JMC417 students have explored quite a range of topics this past week, as they dip their toe into blogging. Cast Communications looked at propaganda, which tied into last week’s classroom discussions as well. How can we keep PR from devolving into propaganda, fulfilling the low expectations of public relations critics? ABC PR continued in a similar vein. Both teams cited videos by PR Watch. The Agency posted on the related topic of credibility.
As I mentioned in comments, I think the Center for Media and Democracy (the source of PR Watch) does some important work, and I sometimes teach from their books. However, they only present one side of the argument, and often fall into the ideological trap of equating any form of advocacy with propagandistic bias. Considering the importance of the public information role played by PR practitioners, it’s important to critically evaluate each case on its own merits. Throwing out the baby with the bath water does a disservice to the public at large, as well as the profession.

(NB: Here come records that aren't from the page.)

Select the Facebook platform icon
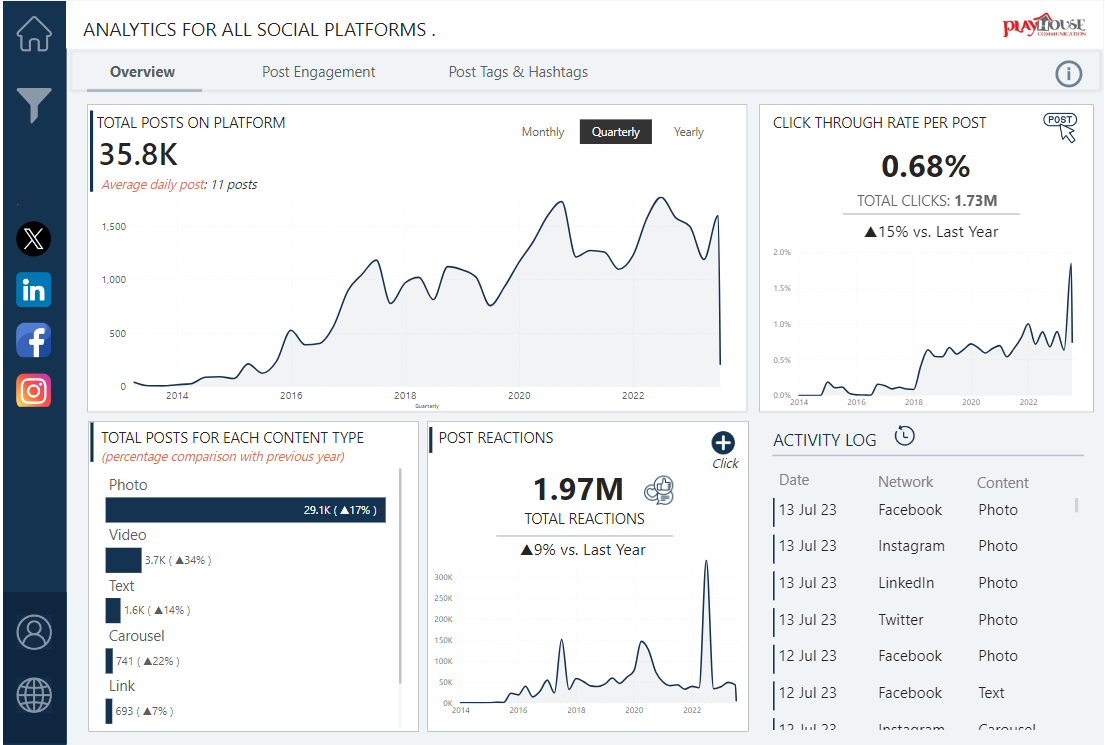tap(34, 341)
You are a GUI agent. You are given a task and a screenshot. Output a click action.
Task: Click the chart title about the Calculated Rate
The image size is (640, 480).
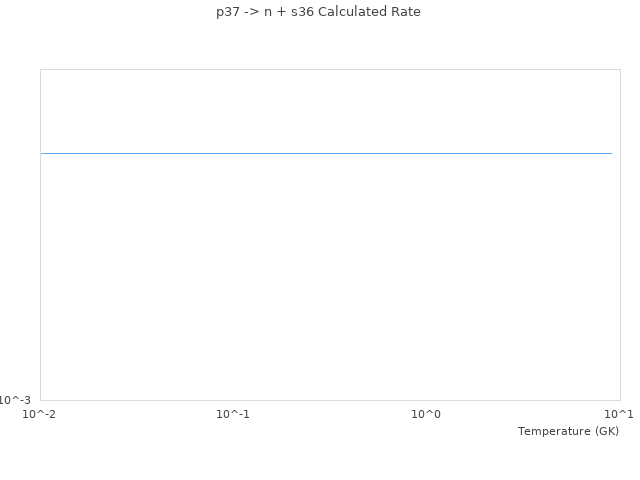318,12
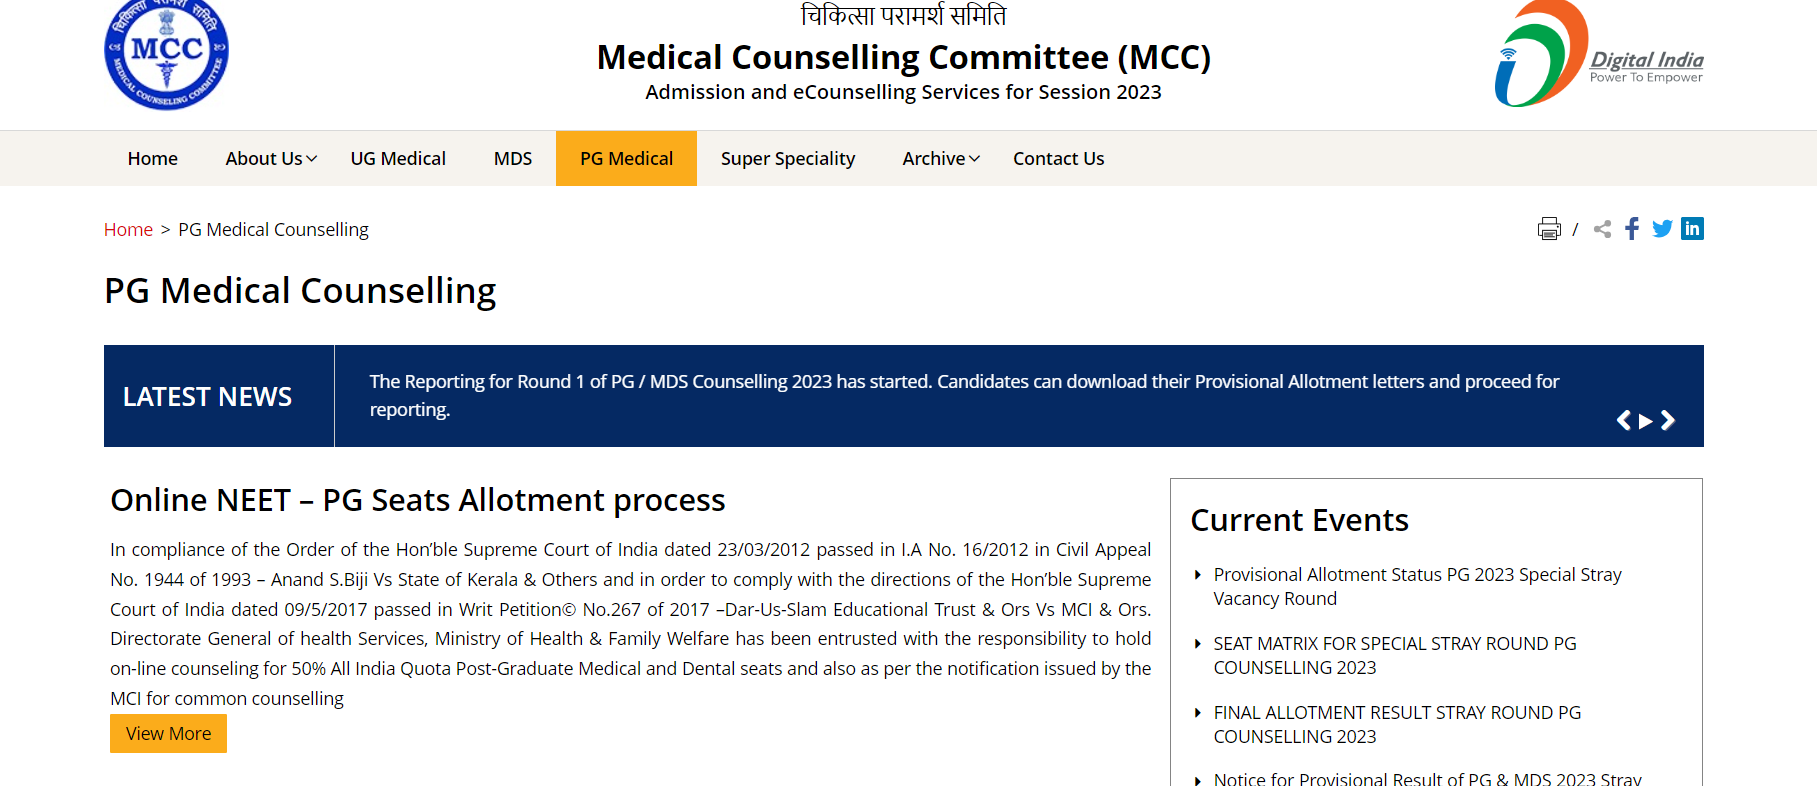Click the View More button

(x=168, y=734)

Sparkle Media broached instead the issue of international PR, which we’ll be discussing in class this week. As a matter of fact, one of the readings comes from the case book they cite in their post. They frame the question as a matter of “the evolution of PR,” which can be construed in a few different ways. Are they suggesting that social responsibility is the latest trend in public relations? Or that other countries are somehow “underdeveloped” in terms of their PR approaches? The latter view is certainly problematic, but the post itself doesn’t elaborate on the term “evolution” in the title, so we are left to wonder.

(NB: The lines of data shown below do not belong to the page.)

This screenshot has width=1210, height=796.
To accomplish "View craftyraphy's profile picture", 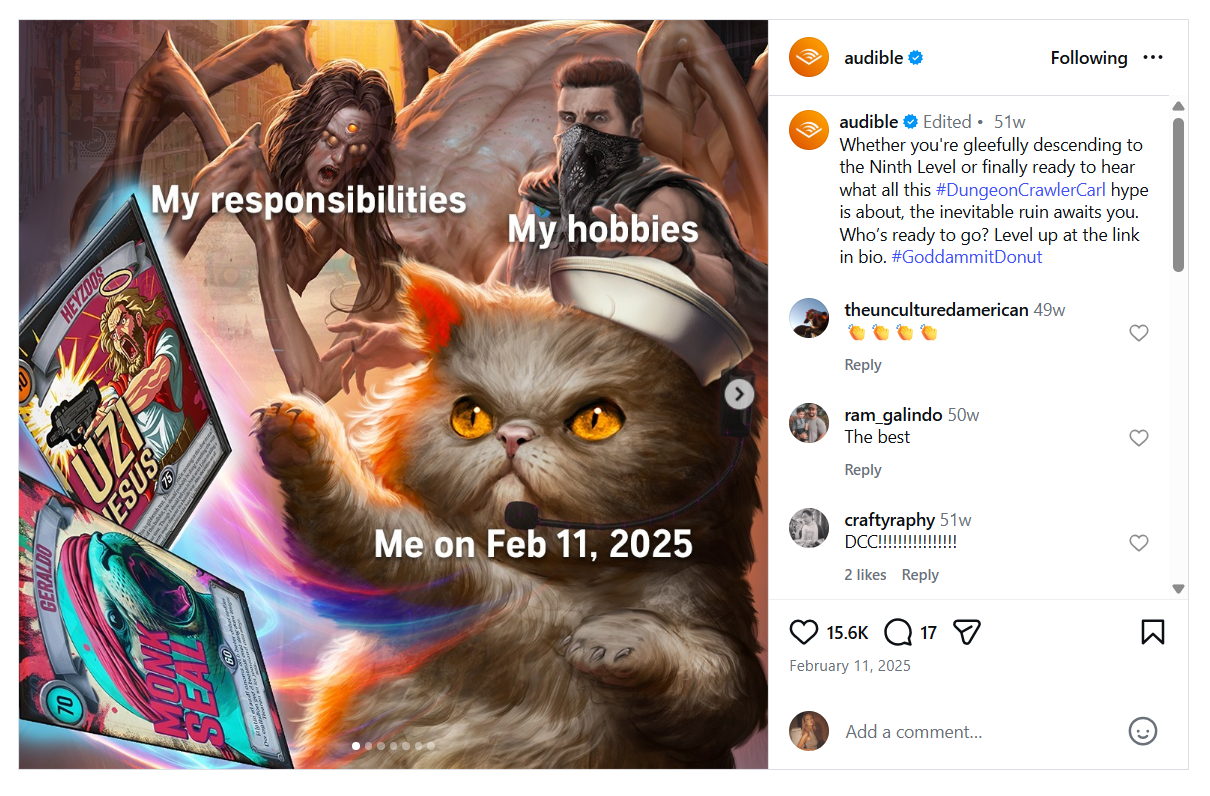I will 809,529.
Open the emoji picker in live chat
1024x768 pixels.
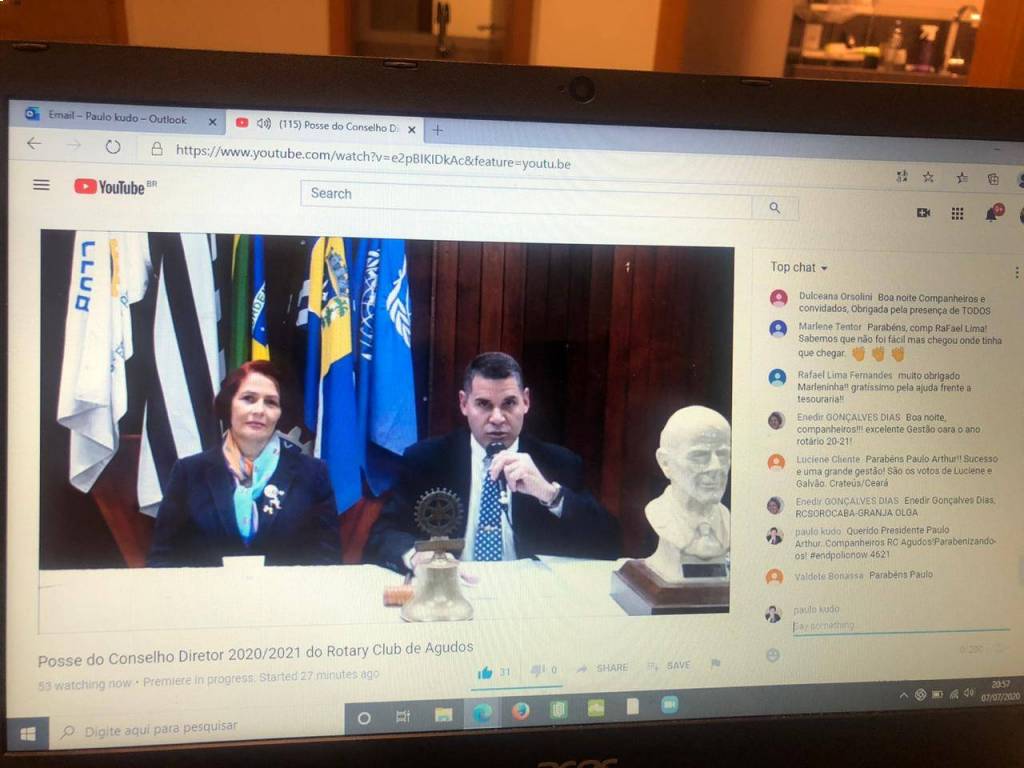pos(772,655)
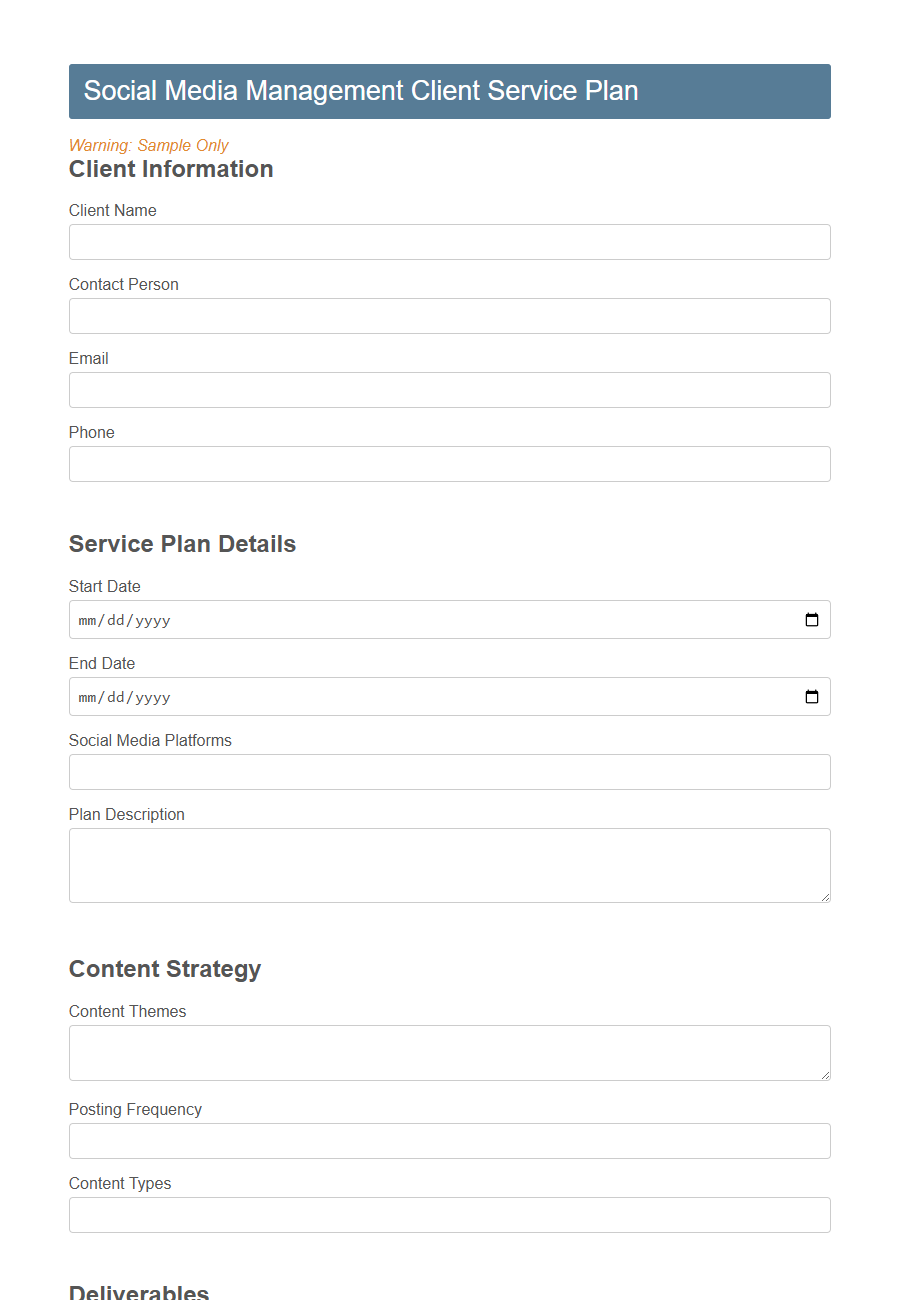Click the Warning: Sample Only notice
The height and width of the screenshot is (1300, 900).
coord(148,145)
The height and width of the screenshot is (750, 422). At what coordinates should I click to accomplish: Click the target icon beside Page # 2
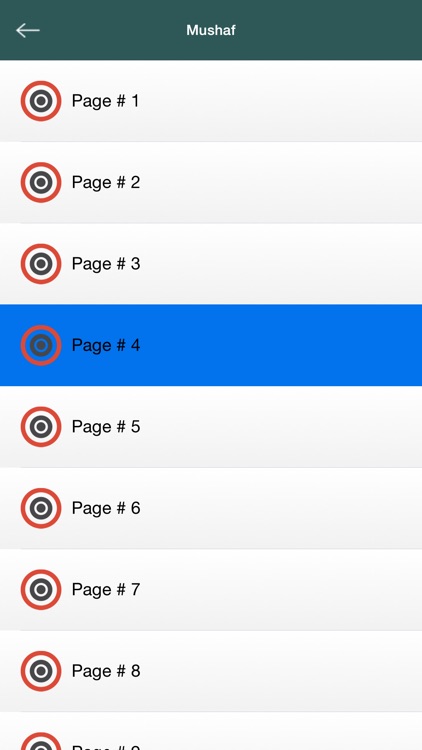tap(41, 182)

Metis PR focused on personal brand management and professionalism. Students such as those in JMC 417, all seniors who will soon be on the job market, need to be particularly aware of the cumulative effect of their online presence. Those who have maintained MySpace pages, are active on Facebook, keep (or simply comment on) blogs, or participate in online communities under their own name, should take a look at what kind of impression they may be leaving with the public. Tallfore talked about another aspect of professionalism: the ability to make time for important commitments. This is always a challenge, in any profession.
Finally, I posted about the PRSA challenge to the US electoral campaigns of both major parties, inviting discussion about the utility of such a strategy. At this point, it seems that most people who have commented on this topic feel that it is more of a stunt than a useful way of associating PRSA, and by extension the public relations profession as a whole, with ethical behavior. They have also expressed skepticism as to the extent to which the campaigns would benefit from accepting such a challenge.
Ethical issues are always messy.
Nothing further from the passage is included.